そして何より、この本の魅力は、上品で美しい言葉遣い。こんな言葉を使えるような女性になりたいと、辞書を引きながら読みました。
「それまでの華やかな仕事を捨て、質素ながら堅実な暮らしを母上が選んだのは、私のために他ならないと手前勝手に信じております。女手ひとつで自分の店を構えた母上を、私は心より尊敬しております。」――引用
この一節は、息子が女給をしてきた母親を思って書いた手紙。最愛の息子が母の生き方を肯定してくれたことに胸が一杯になります。人生後半戦は息子と落ち着いて静かに暮らしたいという小さな幸せが叶いますようにと、と祈るような気持ちで読みました。

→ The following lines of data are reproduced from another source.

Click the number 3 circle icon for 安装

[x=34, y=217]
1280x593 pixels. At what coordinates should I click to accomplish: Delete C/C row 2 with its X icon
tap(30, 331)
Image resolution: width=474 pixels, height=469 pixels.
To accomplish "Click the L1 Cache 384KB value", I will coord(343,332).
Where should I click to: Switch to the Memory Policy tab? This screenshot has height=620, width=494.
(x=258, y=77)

いつの時代も、私たちはそれぞれの場所で懸命に生きている。ずっと変わらない私たちの心の声を書いてくれて、ありがとう。そんな読後感で胸がいっぱいになる一冊です。
普通の人の情報には価値がある『発信をお金にかえる勇気』末吉宏臣・著

「好きを発信して仕事にする」
そんな言葉をSNSで見かけるたび、「発信できるネタがある、すごい人はいいなあ」そう思っていました。
「好きを発信して」と言われても、いったい何を書けばいいんだろう。この本は、そんな5年前の私の心の声を、そのまま代弁してくれたような一冊です。

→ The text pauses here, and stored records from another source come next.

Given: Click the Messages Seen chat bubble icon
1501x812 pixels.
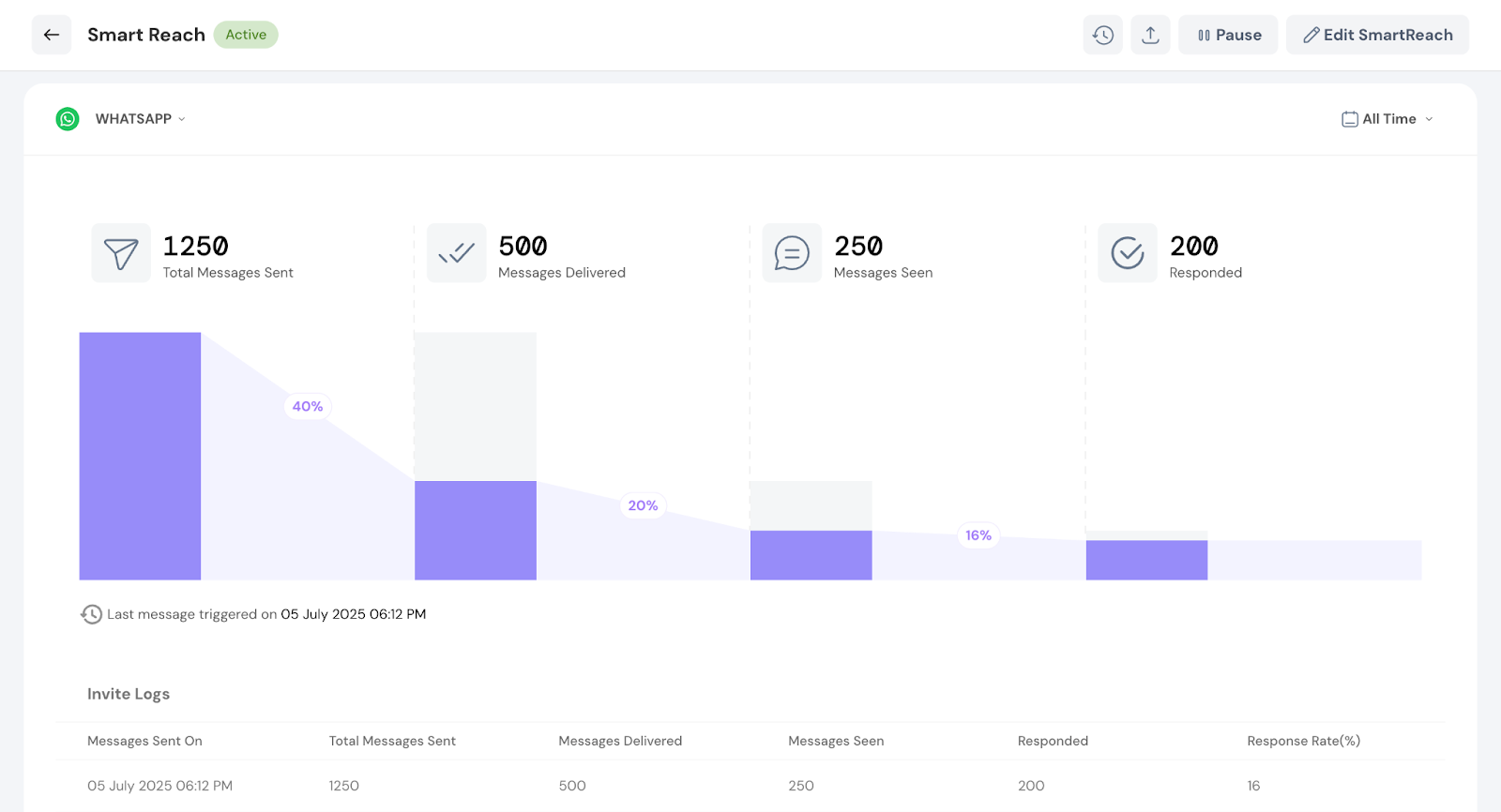Looking at the screenshot, I should (792, 253).
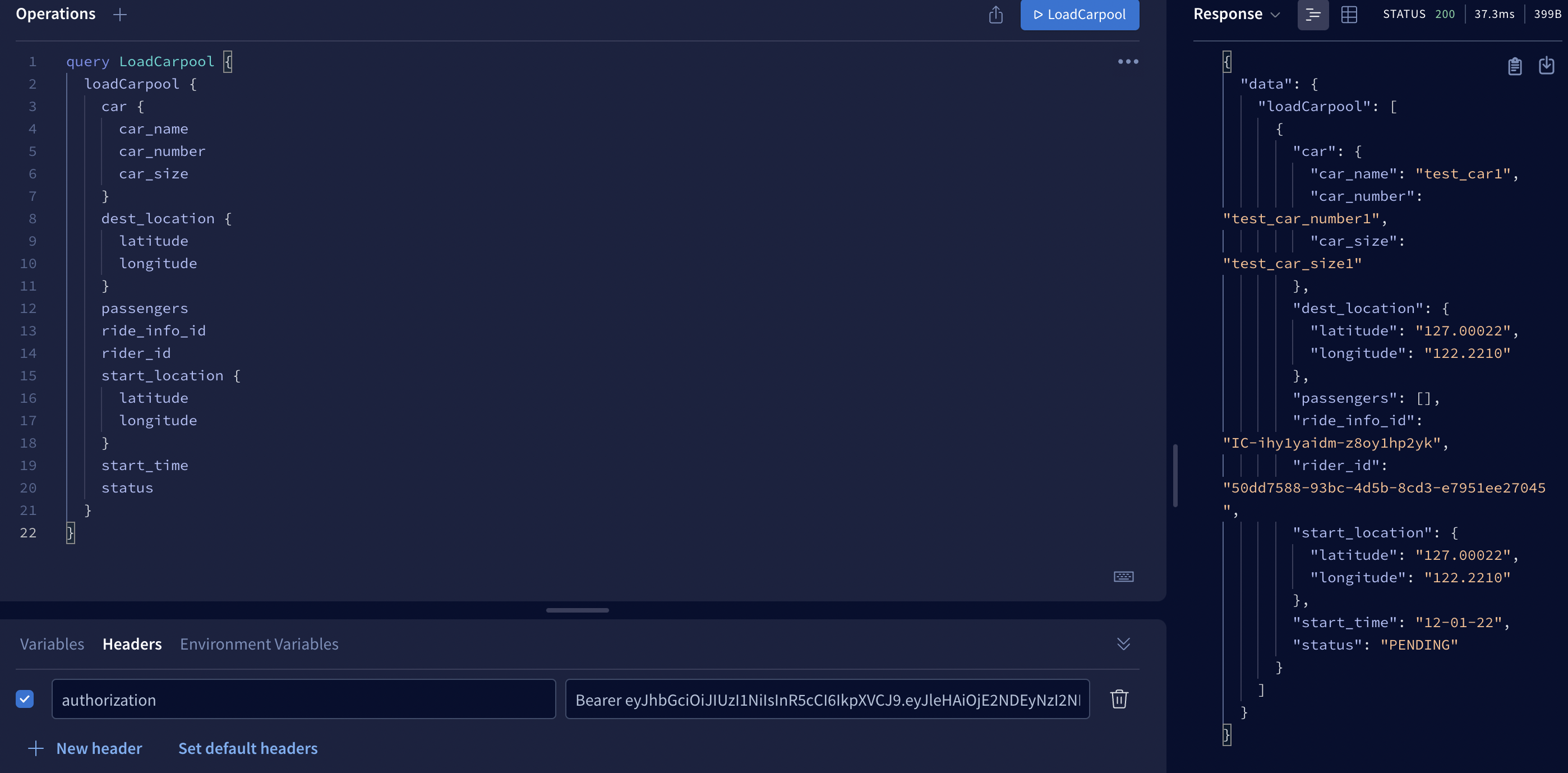Collapse the bottom headers panel chevron
Viewport: 1568px width, 773px height.
pyautogui.click(x=1123, y=644)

でも、そのまま何もしなければ、やっぱり人生は変わらない。
あのときSNSアプリをダウンロードしたことが、私の人生を少しずつ動かし始めました。だからこそ、この本は「発信を始めるきっかけ」として、今も大切な存在です。
著者が最初に選んだのはnote。けれど、発信内容もプラットフォームも、何でもいいと書かれています。
「本当に、発信するだけでいい?」「どうせ誰も見てくれないんじゃない?」
最初は、きっとそう。それでも、発信をためらっていたら、いつまでたっても人生は変わらない。

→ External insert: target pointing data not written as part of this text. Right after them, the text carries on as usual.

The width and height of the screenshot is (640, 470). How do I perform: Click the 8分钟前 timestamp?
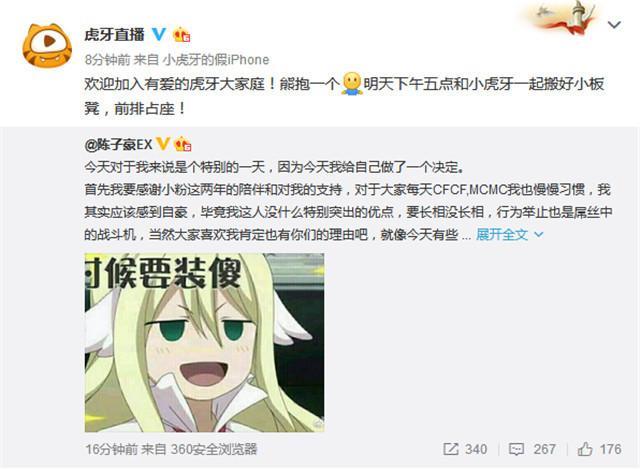pos(107,60)
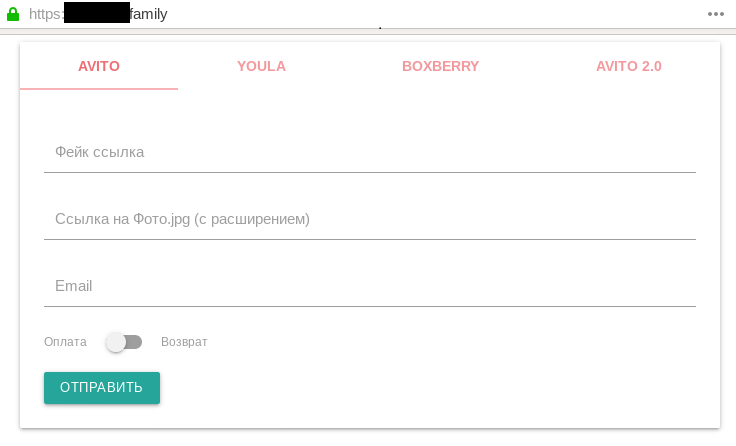Viewport: 736px width, 446px height.
Task: Open the three-dot browser menu
Action: [x=716, y=14]
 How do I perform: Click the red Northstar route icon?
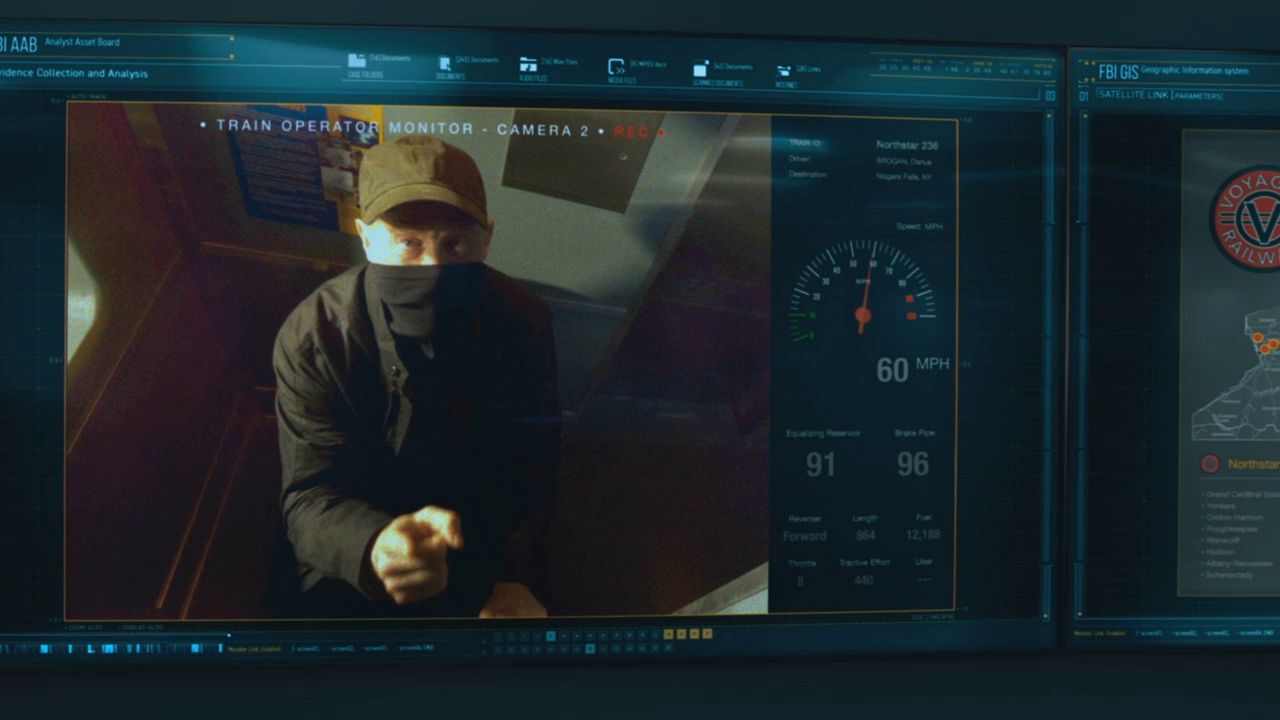click(1210, 464)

すごい書評家のおすすめ本より、ママ友の「これ、よかったよ」に心が動くように、普通の人の情報こそ、実はとても身近で価値があるのだと、何度も励ましてくれます。
SNSは見る専門。発信は特別な人がするもの。そんなふうに思いながら、「副業」「50代」と検索してしまう方に、そっと差し出したくなる一冊です。
月収はいくらあったら幸せ?『月収』原田ひ香・著

「月にいくらあったら幸せですか?」そんな問いから始まるこの小説。
冒頭の「今、頭の中にある悩みは、お金があったらほとんど解決するのに」という一文に、かつての自分を思い出し、少し苦笑いしながら読み始めました。
本書では、月収4万円の66歳から、月収100万円を稼ぐ26歳まで、6人の女性の月収と幸福度が描かれています。遺産と株で月収300万円、働かずに暮らす52歳の未亡人は、誰もがうらやむ存在。けれど、彼女は決して幸せそうではありません。
月収はいくらあったら幸せなのか。そして、お金があれば、人生は本当に満たされるのか。
私が強く惹かれたのは、月収17万円・22歳のパートの女性が、自分の会社を立ち上げていく生き方でした。やさしいイラストとともに、「お金とは?」「幸せとは?」を静かに問いかけてくれる一冊です。
ぜひ、どの生き方に自分の心が動くのか、味わいながら読んでみてください。
「お給料が上がればいいな」
働き方を考えたとき、長いあいだ私の頭にあったのは、雇われて働くという選択肢だけでした。けれど本を通して、自分の経験や好きなことを価値にして働く人たちの存在を知りました。
すぐに何かを始めなくてもいい。ただ、「こんな仕事や働き方もあるんだ」と視野が少し広がるだけで、これからの選択肢は、きっと変わっていきます。
今回紹介した3冊が、その小さなきっかけになればうれしいです。